══ Data records

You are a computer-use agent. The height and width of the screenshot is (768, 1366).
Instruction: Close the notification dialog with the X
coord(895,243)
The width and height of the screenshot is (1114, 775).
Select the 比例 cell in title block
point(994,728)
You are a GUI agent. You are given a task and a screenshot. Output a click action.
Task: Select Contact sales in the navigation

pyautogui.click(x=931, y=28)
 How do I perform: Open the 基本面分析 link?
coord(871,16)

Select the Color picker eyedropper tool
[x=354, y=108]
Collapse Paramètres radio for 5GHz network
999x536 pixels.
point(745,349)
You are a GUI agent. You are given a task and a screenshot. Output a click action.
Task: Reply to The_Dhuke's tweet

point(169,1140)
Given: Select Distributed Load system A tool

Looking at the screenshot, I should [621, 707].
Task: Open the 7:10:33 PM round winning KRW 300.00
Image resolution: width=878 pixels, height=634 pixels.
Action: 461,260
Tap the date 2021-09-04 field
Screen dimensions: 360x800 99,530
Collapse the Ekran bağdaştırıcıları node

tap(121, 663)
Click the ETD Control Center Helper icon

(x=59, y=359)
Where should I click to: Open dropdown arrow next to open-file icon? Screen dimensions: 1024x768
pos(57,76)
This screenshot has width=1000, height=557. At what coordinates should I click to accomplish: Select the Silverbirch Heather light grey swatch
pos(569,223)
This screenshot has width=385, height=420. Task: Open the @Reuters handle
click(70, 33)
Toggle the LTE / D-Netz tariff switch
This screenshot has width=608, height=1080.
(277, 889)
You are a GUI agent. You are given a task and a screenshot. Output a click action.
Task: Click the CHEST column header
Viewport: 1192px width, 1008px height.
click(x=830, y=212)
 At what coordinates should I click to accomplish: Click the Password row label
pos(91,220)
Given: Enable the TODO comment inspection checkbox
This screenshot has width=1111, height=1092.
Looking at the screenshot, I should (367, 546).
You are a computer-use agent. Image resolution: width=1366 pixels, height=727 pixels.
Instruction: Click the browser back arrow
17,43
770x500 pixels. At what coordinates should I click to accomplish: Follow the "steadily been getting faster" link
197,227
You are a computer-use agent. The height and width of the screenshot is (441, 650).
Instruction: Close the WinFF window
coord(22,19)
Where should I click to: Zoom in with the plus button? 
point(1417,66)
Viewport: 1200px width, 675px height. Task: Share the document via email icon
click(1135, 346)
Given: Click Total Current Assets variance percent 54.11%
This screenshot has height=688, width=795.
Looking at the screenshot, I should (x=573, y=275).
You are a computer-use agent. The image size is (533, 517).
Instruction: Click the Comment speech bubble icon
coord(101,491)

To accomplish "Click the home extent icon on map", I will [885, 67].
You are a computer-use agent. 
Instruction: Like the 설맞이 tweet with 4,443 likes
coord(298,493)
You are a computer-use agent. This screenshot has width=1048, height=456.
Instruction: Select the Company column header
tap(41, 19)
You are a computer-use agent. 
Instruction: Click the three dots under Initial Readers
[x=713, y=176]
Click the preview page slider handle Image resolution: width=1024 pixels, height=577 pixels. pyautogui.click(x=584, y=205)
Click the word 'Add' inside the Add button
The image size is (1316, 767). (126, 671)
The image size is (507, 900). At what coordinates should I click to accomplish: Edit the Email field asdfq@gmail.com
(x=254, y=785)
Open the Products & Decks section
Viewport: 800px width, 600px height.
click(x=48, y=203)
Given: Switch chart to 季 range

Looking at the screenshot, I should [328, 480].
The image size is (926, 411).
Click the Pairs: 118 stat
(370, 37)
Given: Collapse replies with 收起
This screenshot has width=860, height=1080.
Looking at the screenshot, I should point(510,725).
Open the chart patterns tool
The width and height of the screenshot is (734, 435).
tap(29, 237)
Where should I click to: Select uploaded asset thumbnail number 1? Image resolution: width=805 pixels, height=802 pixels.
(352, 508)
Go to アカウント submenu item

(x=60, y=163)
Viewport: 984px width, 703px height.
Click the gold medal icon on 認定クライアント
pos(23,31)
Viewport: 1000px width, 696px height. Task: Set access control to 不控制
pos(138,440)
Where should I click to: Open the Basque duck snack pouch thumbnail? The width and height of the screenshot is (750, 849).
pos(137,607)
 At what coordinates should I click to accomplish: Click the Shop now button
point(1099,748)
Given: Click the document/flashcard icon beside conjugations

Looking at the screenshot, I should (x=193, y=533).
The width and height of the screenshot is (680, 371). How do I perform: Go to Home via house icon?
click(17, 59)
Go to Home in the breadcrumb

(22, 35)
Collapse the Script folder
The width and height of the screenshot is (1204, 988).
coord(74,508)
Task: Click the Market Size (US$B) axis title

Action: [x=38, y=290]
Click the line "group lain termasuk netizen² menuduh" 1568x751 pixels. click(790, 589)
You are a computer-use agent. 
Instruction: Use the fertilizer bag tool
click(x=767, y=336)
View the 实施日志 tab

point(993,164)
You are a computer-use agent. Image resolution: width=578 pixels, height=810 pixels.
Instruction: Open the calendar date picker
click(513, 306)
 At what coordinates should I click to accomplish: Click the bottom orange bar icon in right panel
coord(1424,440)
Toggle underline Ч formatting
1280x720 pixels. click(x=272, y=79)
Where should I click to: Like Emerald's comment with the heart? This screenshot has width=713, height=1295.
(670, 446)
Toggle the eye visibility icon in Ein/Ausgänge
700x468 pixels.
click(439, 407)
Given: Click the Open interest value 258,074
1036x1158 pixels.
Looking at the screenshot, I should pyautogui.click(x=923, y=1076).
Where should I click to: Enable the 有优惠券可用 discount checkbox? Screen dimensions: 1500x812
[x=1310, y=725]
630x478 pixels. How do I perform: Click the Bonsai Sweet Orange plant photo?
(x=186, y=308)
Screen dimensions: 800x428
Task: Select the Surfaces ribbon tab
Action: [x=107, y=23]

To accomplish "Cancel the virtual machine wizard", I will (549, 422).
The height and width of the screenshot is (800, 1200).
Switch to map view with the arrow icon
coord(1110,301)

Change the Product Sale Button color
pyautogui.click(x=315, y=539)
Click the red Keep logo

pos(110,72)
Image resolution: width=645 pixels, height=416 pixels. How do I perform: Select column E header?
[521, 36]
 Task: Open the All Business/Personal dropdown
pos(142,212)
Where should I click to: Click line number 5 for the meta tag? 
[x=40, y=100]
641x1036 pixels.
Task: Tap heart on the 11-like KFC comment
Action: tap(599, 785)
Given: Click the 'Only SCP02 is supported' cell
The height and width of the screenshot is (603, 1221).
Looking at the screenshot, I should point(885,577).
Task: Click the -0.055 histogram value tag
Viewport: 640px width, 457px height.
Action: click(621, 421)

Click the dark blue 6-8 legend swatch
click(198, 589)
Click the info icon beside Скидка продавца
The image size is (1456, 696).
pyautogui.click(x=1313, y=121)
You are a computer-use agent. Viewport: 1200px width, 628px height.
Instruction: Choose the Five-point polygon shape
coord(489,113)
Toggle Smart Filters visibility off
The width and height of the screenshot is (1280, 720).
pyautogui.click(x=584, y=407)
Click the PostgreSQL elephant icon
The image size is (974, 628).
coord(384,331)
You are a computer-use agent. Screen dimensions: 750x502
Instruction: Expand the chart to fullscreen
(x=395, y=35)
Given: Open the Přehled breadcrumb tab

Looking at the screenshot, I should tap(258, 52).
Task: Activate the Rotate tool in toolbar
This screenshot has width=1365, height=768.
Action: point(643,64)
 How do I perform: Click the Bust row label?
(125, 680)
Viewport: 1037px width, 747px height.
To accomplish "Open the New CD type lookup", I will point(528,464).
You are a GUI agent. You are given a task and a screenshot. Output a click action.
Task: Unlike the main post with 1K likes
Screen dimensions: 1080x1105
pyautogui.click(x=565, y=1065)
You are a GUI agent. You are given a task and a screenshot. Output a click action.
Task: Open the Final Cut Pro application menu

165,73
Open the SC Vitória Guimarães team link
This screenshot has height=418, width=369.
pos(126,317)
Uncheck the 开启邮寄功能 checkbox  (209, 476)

════

What the task requires: Extract exactly and only the lines above from the line containing "Instruction: Use the fertilizer bag tool" through the line containing "The height and width of the screenshot is (800, 1200).", both end lines included.

Task answer:
Instruction: Use the fertilizer bag tool
click(x=767, y=336)
View the 实施日志 tab

point(993,164)
You are a computer-use agent. Image resolution: width=578 pixels, height=810 pixels.
Instruction: Open the calendar date picker
click(513, 306)
 At what coordinates should I click to accomplish: Click the bottom orange bar icon in right panel
coord(1424,440)
Toggle underline Ч formatting
1280x720 pixels. click(x=272, y=79)
Where should I click to: Like Emerald's comment with the heart? This screenshot has width=713, height=1295.
(670, 446)
Toggle the eye visibility icon in Ein/Ausgänge
700x468 pixels.
click(439, 407)
Given: Click the Open interest value 258,074
1036x1158 pixels.
Looking at the screenshot, I should pyautogui.click(x=923, y=1076).
Where should I click to: Enable the 有优惠券可用 discount checkbox? Screen dimensions: 1500x812
[x=1310, y=725]
630x478 pixels. How do I perform: Click the Bonsai Sweet Orange plant photo?
(x=186, y=308)
Screen dimensions: 800x428
Task: Select the Surfaces ribbon tab
Action: [x=107, y=23]

To accomplish "Cancel the virtual machine wizard", I will (549, 422).
The height and width of the screenshot is (800, 1200).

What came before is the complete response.